片山 現地のニーズを、いかに商品開発に還元するかとなったとき、従来通りの日本主導の開発体制は通用しない。現地開発ですか。
津賀 そうです。マレーシアやベトナムから、すでに動き始めています。ローカル人材主体に変えようとしていて、効果が出始めたところですね。
ほかにも、例えばインドでは現地に適した商品を開発するより先に、インド人によるマネジメント体制をつくりました。今後、工場など設備投資を増やしていきます。インドに工場を整備すれば、生産した製品は、さらに西の中東やアフリカ大陸など、将来の大きなマーケットに回せます。それを目論んで、地域ごとに時間差をつけながら、現地法人のレベルアップを図っているところです。
片山 問題は、現地の人材をいかに使うかではないでしょうか。
津賀 もう、そこに尽きますね。日本人が上ではなくて、現地の人がうまく働けるように日本人が支援する。日本人の役割はサポートです。ローカル人材がトップにならないと、みんなやる気が出ませんからね。
従来の人材育成モデルの限界
片山 ASEAN諸国や中国はリーマンショック以降、急速に台頭してきましたが、現在も絶えず変化している。先日、仕事でフィリピンに滞在した際、その活気というか、パワーに驚きました。1億の人口があり、かつ出生率は3.0を超える。従来の観念では通用しない領域ができつつある。そこへ切り込んでいける人材を、いかに確保するか。

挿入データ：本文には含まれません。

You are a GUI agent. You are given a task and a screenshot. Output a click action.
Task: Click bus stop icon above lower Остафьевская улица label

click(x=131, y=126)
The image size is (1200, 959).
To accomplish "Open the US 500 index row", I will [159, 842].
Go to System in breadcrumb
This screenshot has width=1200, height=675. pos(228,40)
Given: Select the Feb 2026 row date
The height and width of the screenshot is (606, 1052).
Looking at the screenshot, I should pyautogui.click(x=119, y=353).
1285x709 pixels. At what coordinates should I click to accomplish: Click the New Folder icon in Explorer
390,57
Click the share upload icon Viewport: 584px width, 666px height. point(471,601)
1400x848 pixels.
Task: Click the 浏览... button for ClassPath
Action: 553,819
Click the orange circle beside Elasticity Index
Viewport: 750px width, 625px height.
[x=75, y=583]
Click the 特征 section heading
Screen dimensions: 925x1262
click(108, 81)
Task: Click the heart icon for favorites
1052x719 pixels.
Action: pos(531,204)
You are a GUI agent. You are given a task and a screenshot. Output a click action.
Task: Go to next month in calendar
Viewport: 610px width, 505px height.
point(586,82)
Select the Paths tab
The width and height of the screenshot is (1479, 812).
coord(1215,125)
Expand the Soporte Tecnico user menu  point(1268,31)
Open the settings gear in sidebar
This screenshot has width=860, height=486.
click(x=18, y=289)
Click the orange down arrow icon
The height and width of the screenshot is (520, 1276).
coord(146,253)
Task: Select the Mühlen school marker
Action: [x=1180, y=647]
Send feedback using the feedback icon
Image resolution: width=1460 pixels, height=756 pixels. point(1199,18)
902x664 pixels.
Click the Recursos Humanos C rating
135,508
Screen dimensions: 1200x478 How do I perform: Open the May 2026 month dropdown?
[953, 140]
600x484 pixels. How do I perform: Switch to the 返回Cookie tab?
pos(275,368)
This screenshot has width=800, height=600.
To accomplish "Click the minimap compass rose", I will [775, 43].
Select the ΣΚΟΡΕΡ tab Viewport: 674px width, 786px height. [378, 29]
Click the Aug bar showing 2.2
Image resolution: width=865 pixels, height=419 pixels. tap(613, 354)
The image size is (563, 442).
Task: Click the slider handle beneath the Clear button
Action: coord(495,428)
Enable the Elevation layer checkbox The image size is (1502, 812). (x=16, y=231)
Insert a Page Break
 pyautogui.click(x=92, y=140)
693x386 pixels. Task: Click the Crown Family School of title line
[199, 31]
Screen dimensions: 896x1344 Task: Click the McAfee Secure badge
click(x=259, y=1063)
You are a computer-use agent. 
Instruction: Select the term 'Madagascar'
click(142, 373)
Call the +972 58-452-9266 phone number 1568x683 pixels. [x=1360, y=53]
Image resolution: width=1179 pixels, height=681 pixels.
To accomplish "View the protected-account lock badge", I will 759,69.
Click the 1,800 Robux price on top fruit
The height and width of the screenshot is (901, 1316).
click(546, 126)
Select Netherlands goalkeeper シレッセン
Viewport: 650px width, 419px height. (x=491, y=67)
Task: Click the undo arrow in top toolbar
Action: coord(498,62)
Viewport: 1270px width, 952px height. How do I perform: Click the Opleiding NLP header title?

津賀 パナソニックは従来、日本人の定期採用で多くの若い人を採り、定年まで働き続けてもらってきました。彼らは、「今度はこの仕事を」と言えば器用に仕事を変え、「アフリカへ行って」と言えば行ってくれ、「次はフィリピンへ」と言えば従ってくれた。パナソニックの発展は、彼らに支えられてきたんですね。